ハズレ馬券の購入費用は所得税法上の経費にあたるかどうかが争われた事件の裁判で、「ハズレ馬券は経費に当たる」とする一審・二審での判決が最高裁で確定する見通しとなりました。最高裁は二審での結論を見直す際に必要となる弁論を開かないことを決定しました。

 

 この事件は、大阪府の元会社員の男性が約5億7千万円を脱税したとして所得税法違反の罪に問われていたもの。男性は、自作の競馬予想ソフトを利用して3年間で28億7千万円分の馬券を購入して30億1千万円の配当金を得ていましたが、申告をしていませんでした。

 

 大阪国税局は男性の脱税額を計算する際に、当たり馬券を購入した約1億3千万円のみを必要経費として控除し、ハズレ馬券購入費用は経費として認めませんでした。通常、馬券の払戻金による収入は、偶発的な収入として「一時所得」と見なされます。一時所得で必要経費として認められるのは「収入に直接要した金額」のみであり、収入に直接結び付いていないハズレ馬券の購入費用は経費にあたらないという判断です。

 

 裁判では、継続的、網羅的に購入された馬券購入による配当金収入が「一時収入」にあたるか「雑収入」にあたるかが争点となっていました。
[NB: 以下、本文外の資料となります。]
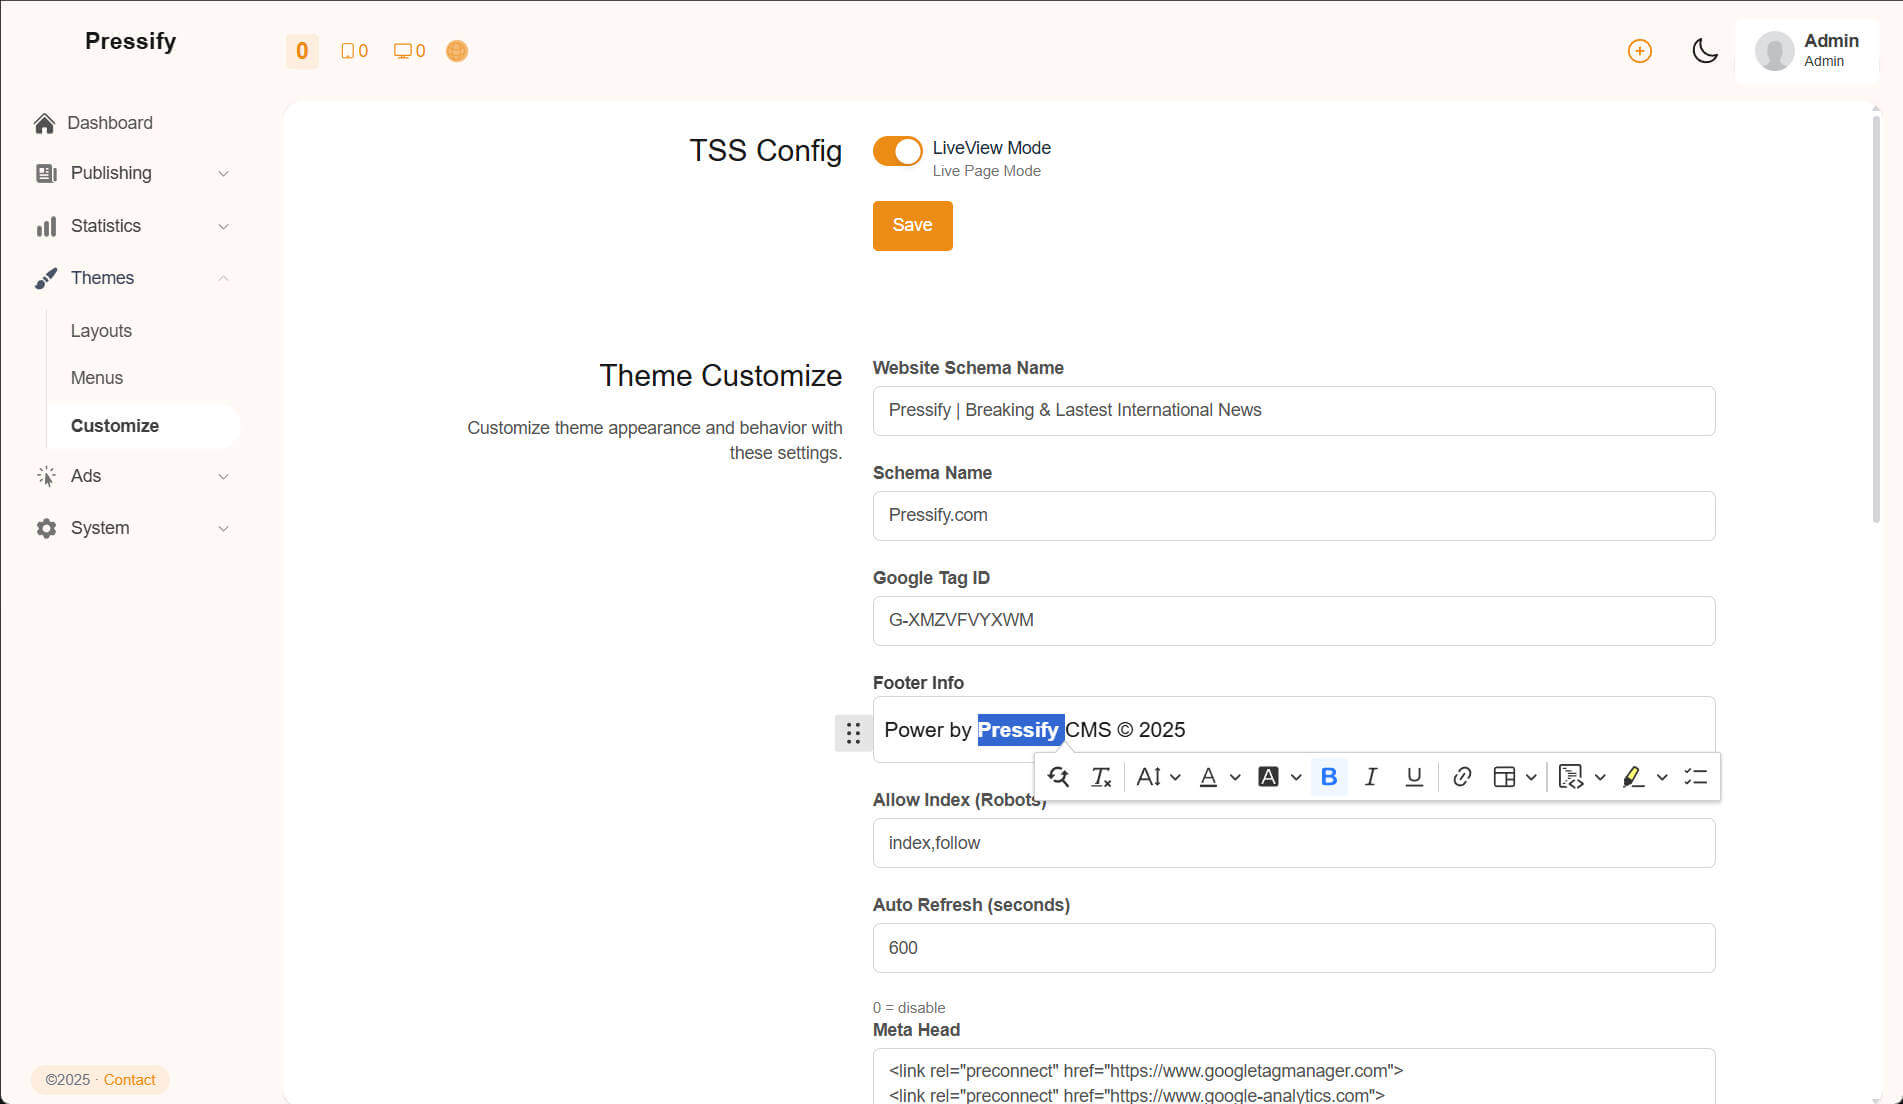Go to the Menus page
1903x1104 pixels.
click(x=97, y=378)
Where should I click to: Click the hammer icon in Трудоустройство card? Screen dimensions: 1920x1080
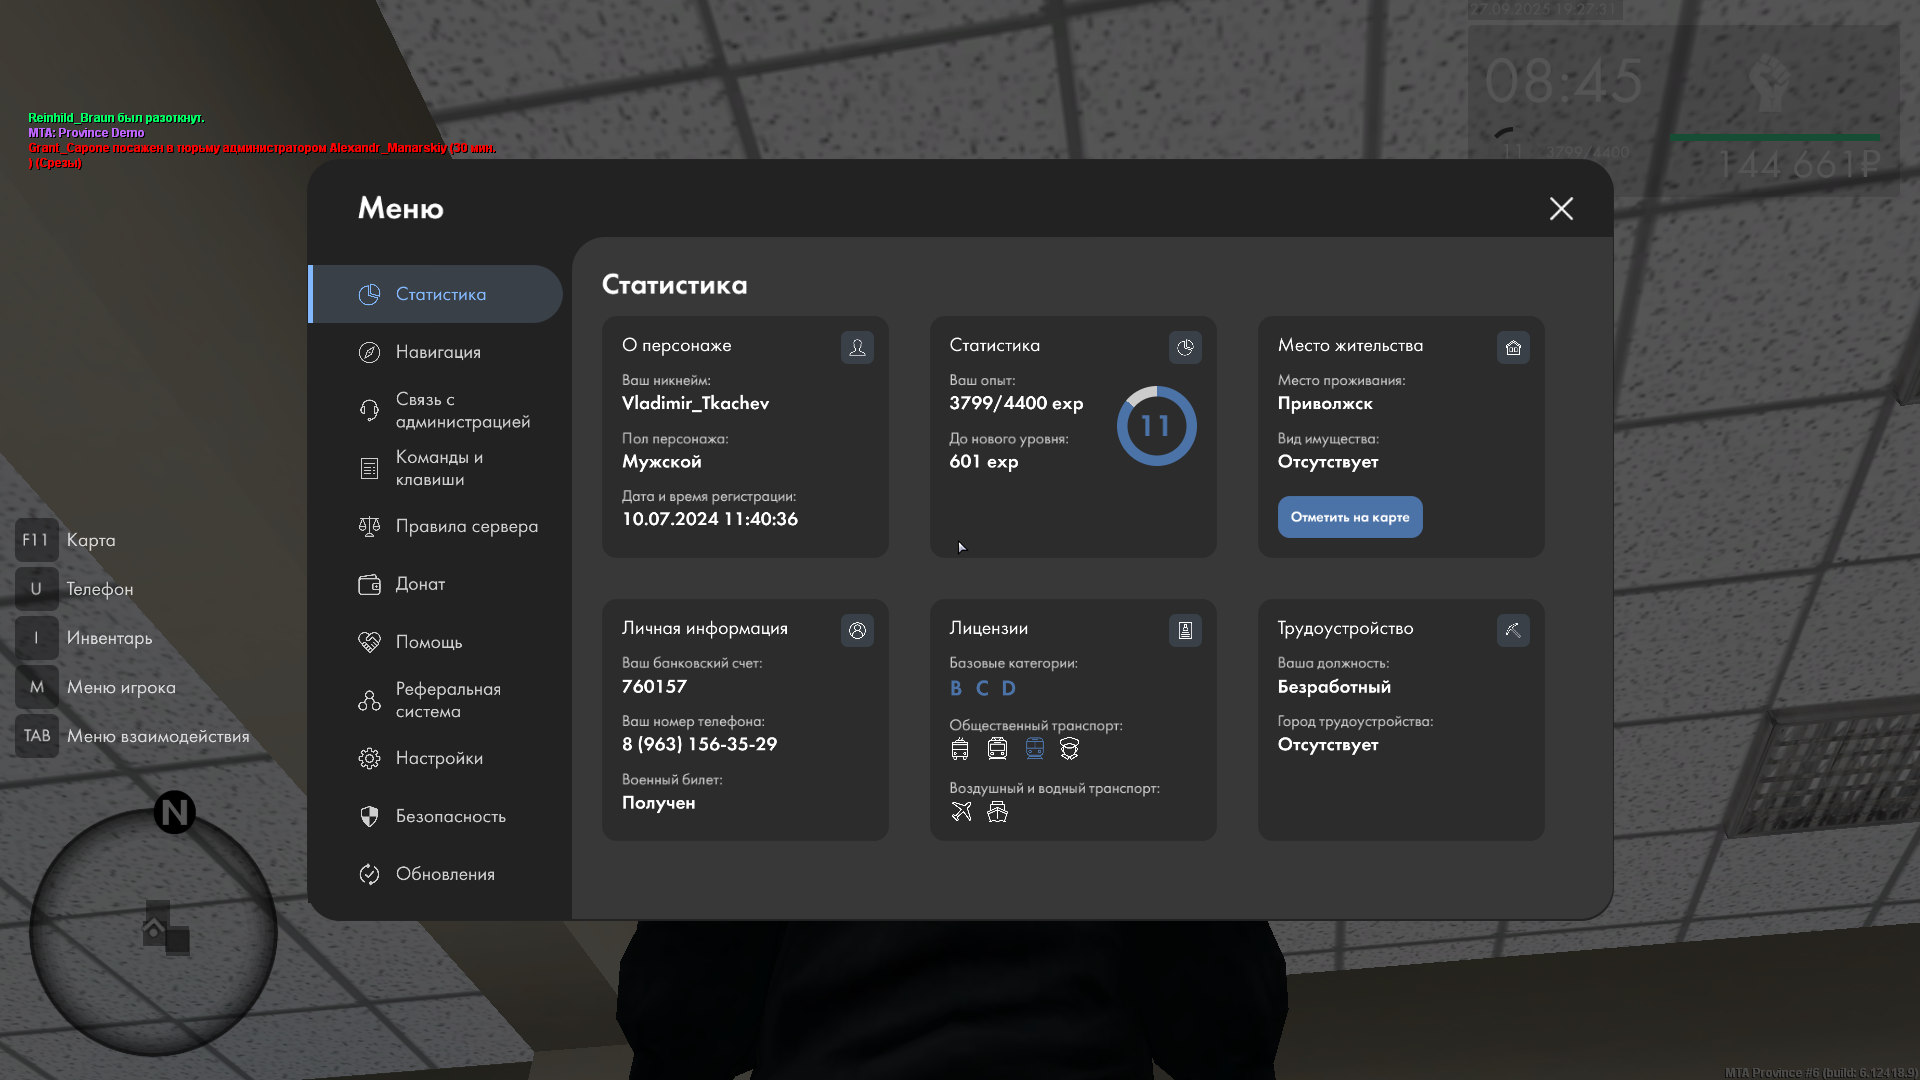pyautogui.click(x=1513, y=630)
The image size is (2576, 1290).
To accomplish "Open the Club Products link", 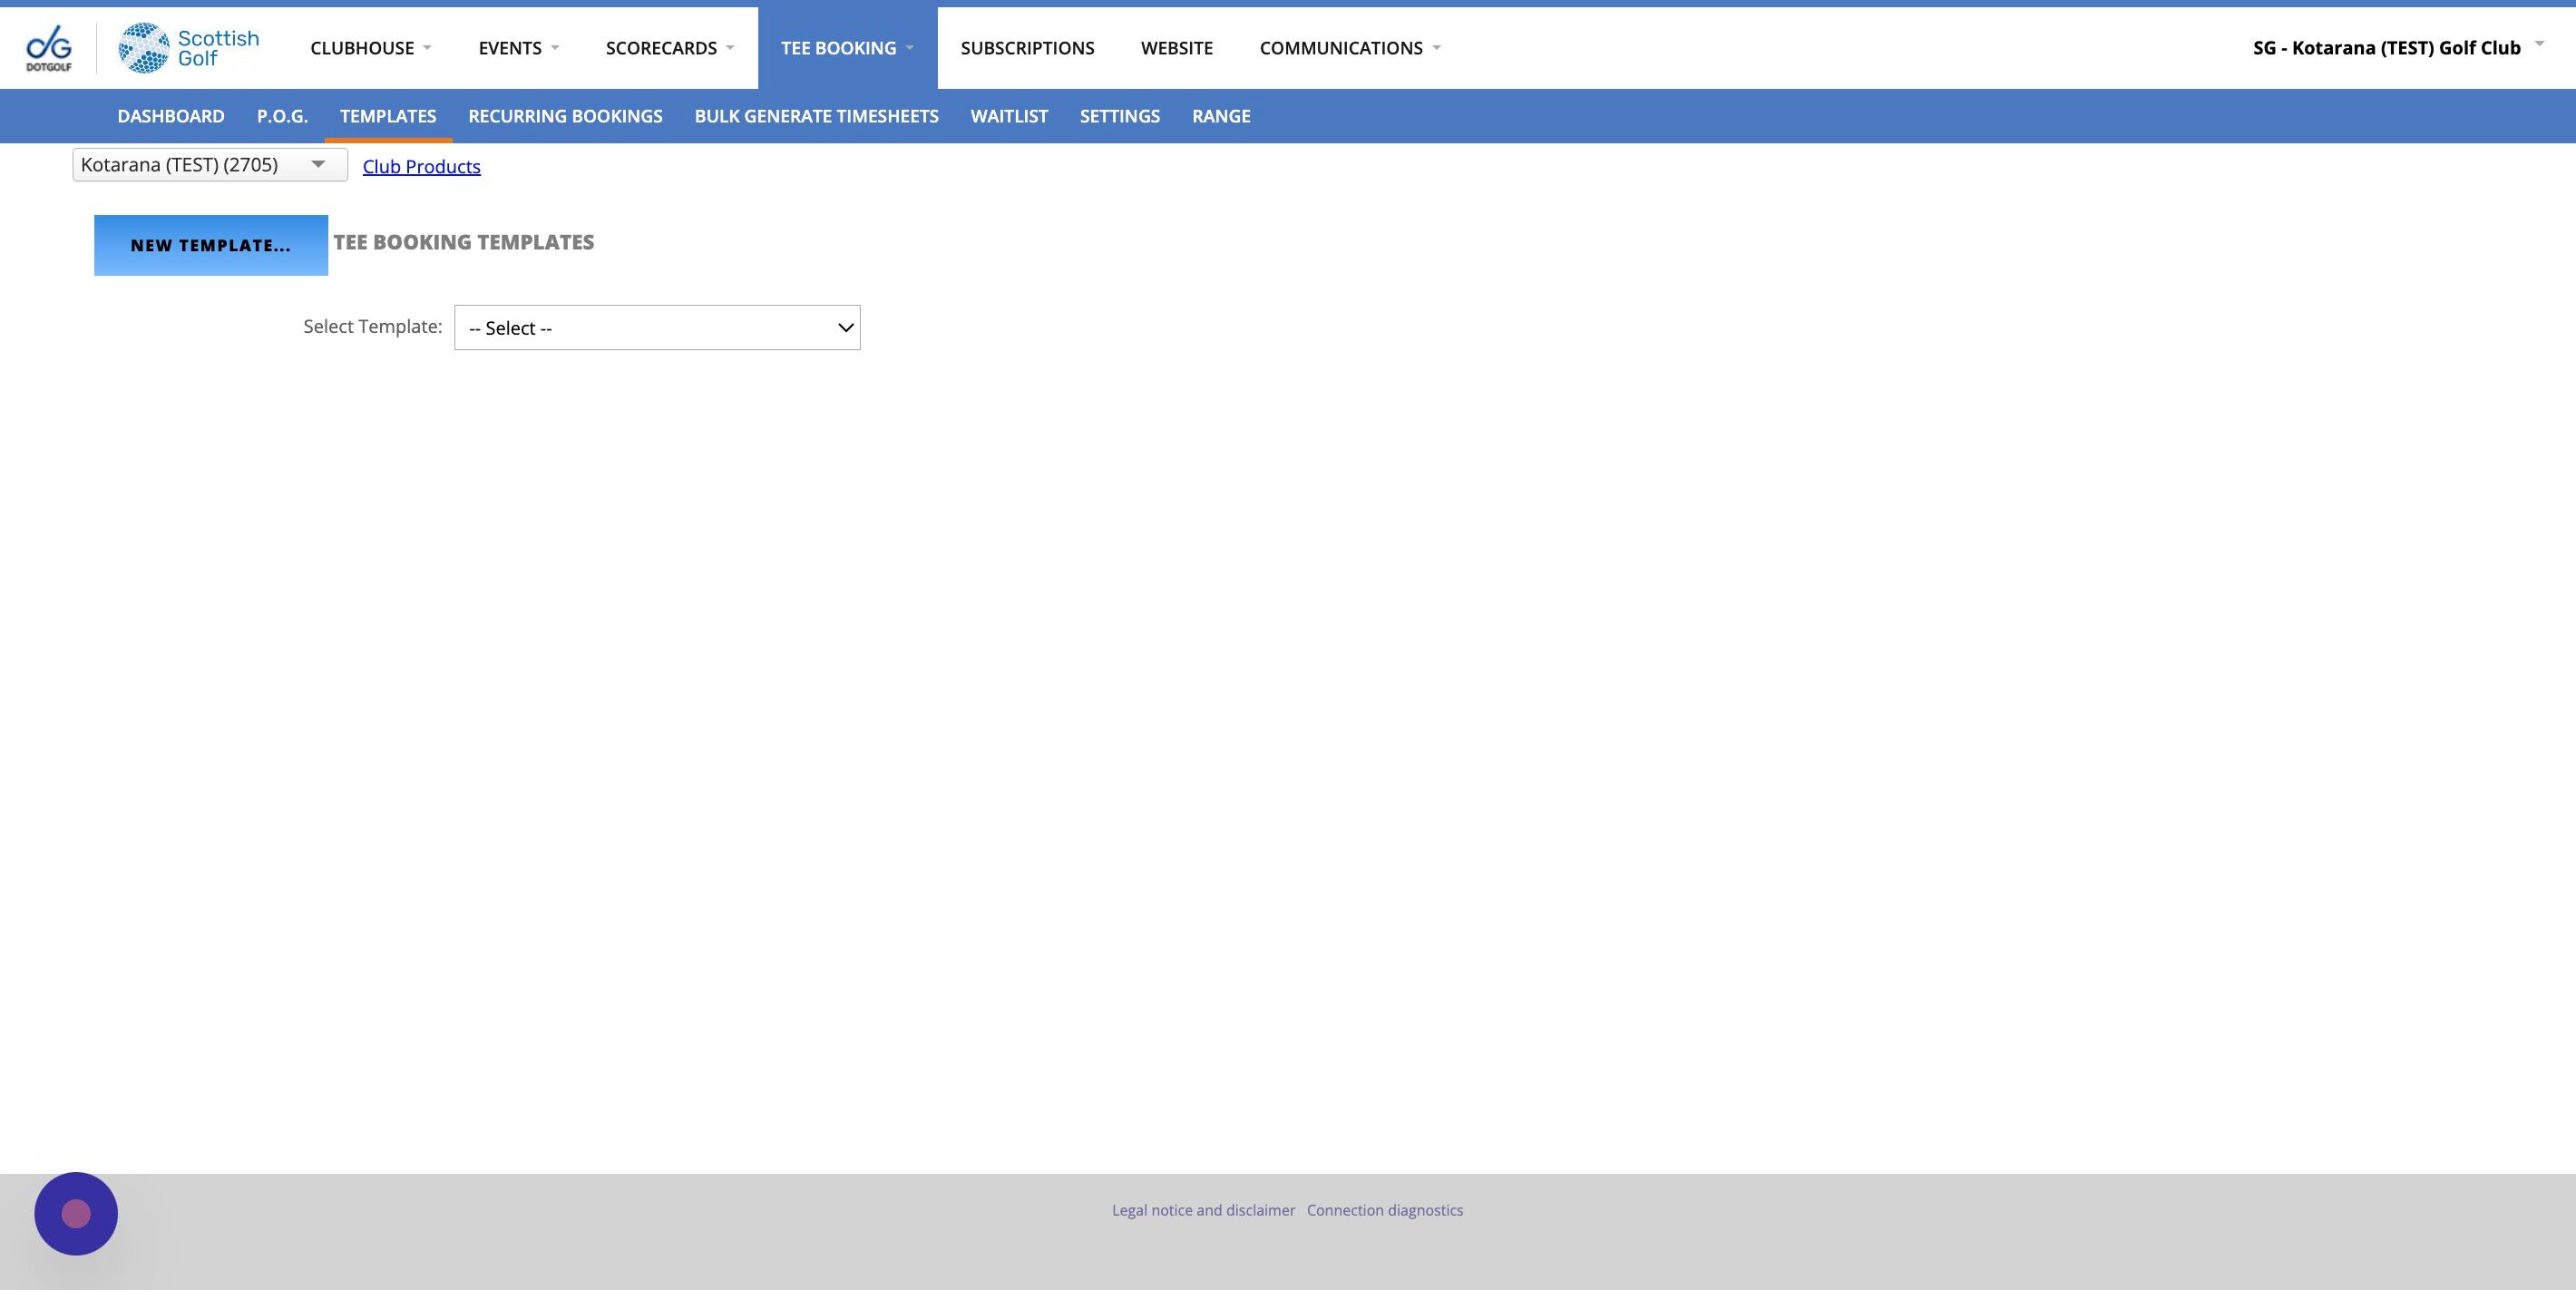I will click(421, 167).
一審判決では、男性の場合は偶発性に左右される一般の馬券購入と異なり、ソフトを使用して継続的に馬券を購入することによって個別のレースの当たり外れの偶然性を抑えているとして、原告男性の収入は「娯楽ではなく資産運用の一種」と認め、営利を目的とした継続的行為から生じる雑所得だと判断しました。その上で男性への課税額を約5200万円に減額し、懲役2カ月、執行猶予2年の判決を言い渡していましたが、これが最高裁判決でも支持される見通し。男性は民事でも課税処分を取り消す行政訴訟を起こしていて、大阪地裁が「ハズレ馬券を経費に含める」とする判断を示しています。